** The task **
From the records below, pick out and copy every line that contains the word "each".

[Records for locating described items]
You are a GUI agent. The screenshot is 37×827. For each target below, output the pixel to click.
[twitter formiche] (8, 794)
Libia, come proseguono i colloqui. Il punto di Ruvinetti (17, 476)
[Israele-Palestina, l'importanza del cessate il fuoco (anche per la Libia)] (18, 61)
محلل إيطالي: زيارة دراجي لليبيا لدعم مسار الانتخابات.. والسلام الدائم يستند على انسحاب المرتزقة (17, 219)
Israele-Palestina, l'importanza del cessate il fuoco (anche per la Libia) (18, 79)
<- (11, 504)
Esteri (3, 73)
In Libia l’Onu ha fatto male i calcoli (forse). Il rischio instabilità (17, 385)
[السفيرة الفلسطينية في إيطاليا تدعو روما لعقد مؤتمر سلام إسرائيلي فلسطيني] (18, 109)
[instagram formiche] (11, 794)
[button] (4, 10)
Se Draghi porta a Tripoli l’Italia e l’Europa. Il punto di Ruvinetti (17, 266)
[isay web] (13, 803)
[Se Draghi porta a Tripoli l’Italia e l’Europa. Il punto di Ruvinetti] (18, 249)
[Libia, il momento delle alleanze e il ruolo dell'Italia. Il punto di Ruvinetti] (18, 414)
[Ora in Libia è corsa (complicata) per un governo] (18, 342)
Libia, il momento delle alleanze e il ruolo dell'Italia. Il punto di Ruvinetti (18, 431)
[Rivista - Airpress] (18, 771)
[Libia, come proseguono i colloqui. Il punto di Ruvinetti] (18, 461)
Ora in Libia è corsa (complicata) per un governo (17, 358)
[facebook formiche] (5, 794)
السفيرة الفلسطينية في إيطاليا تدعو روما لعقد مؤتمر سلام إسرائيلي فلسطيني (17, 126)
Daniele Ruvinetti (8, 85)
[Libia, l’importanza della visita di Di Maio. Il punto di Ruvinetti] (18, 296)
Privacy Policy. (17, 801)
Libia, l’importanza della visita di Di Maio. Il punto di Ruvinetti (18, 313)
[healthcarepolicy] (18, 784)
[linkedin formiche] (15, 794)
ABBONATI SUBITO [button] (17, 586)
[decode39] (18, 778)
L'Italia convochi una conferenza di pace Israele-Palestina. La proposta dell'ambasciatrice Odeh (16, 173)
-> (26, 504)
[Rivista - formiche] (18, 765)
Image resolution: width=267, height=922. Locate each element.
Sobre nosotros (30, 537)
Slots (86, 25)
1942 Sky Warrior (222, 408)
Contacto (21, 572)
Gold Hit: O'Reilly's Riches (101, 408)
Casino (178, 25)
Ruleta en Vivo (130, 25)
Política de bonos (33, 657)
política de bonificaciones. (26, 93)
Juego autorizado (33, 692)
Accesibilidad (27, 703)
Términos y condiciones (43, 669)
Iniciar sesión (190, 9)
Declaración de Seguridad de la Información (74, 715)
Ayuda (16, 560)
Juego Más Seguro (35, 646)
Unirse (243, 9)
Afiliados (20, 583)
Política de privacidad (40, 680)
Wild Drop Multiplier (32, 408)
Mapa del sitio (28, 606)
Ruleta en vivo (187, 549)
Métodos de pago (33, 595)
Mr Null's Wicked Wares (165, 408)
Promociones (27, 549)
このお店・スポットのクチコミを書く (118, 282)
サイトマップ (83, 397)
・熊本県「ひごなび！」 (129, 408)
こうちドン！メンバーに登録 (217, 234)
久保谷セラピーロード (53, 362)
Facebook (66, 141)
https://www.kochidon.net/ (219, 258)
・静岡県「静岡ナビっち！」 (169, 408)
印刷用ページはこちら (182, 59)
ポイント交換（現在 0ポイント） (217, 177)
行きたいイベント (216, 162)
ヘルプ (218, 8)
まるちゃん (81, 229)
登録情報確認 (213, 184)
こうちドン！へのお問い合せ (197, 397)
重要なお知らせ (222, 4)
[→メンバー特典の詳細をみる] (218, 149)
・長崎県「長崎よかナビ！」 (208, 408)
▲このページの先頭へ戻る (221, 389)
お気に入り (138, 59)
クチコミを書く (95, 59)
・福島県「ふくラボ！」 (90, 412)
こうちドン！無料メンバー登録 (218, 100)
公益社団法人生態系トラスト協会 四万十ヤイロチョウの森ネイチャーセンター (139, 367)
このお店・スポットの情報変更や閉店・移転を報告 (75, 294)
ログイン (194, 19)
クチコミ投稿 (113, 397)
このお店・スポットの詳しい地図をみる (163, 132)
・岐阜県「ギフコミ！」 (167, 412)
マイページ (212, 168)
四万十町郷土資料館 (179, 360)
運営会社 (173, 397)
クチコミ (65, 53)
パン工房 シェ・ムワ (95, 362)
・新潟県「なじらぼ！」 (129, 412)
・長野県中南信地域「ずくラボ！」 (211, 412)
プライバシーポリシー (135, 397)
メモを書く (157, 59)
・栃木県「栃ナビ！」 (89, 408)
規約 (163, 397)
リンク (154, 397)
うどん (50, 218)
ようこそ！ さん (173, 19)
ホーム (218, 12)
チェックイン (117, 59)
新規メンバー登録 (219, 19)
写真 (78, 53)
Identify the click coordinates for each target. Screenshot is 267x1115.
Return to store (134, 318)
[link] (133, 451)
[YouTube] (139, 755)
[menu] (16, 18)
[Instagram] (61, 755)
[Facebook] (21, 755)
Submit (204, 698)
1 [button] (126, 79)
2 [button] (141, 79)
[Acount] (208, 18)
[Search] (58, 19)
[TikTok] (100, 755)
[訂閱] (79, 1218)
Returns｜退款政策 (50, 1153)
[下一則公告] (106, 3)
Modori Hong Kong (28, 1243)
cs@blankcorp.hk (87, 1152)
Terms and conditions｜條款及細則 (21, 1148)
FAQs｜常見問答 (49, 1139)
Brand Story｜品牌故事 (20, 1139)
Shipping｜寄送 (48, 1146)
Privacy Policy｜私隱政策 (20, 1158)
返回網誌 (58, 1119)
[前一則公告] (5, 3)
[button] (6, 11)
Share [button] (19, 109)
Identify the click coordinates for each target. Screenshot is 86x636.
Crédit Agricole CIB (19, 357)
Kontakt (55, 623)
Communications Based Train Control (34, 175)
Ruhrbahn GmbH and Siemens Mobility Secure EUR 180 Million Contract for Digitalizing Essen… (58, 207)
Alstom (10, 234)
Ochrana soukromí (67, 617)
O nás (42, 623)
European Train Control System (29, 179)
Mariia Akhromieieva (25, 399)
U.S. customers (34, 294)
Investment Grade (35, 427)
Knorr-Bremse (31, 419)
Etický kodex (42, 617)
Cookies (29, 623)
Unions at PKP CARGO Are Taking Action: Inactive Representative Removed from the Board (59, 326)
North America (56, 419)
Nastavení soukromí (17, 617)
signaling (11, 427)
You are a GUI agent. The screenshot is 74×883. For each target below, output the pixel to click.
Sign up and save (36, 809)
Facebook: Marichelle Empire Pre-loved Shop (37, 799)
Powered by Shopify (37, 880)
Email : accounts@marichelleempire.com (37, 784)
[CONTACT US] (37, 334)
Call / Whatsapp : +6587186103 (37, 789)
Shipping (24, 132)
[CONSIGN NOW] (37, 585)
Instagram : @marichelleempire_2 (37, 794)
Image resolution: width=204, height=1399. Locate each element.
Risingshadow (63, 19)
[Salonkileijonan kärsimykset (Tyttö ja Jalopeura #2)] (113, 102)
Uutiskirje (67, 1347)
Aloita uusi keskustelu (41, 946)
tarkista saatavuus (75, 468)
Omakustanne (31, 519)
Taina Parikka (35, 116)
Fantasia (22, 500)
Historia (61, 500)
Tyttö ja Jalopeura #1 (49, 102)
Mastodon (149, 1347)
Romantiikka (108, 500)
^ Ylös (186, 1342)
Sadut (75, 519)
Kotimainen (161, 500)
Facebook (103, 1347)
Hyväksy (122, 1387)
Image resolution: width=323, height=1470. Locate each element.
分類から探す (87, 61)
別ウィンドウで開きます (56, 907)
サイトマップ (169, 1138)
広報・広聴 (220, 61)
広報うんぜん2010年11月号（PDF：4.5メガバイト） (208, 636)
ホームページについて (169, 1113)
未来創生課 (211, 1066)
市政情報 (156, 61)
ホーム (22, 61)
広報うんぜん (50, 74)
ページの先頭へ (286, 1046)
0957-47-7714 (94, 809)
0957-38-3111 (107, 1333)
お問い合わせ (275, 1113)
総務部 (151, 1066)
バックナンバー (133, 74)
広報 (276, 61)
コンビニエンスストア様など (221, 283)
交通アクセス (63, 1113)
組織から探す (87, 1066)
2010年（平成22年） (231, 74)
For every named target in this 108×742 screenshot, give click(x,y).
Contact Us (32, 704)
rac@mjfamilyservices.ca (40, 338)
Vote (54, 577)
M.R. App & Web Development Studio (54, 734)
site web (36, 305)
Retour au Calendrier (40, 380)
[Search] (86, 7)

** Solution to the problem **
You are a GUI agent. The screenshot is 37×827. For each target below, output the pixel to click.
Image resolution: width=267, height=922. Locate each element.
Identify the click coordinates for each target. Screenshot is 267x1115.
Identify the click coordinates for each target. Screenshot is 86x636.
You are a GUI agent. The screenshot is 74×883. For each target below, output the pixel to click.
Image resolution: width=204, height=1399. Locate each element.
Image resolution: width=323, height=1470. Locate each element.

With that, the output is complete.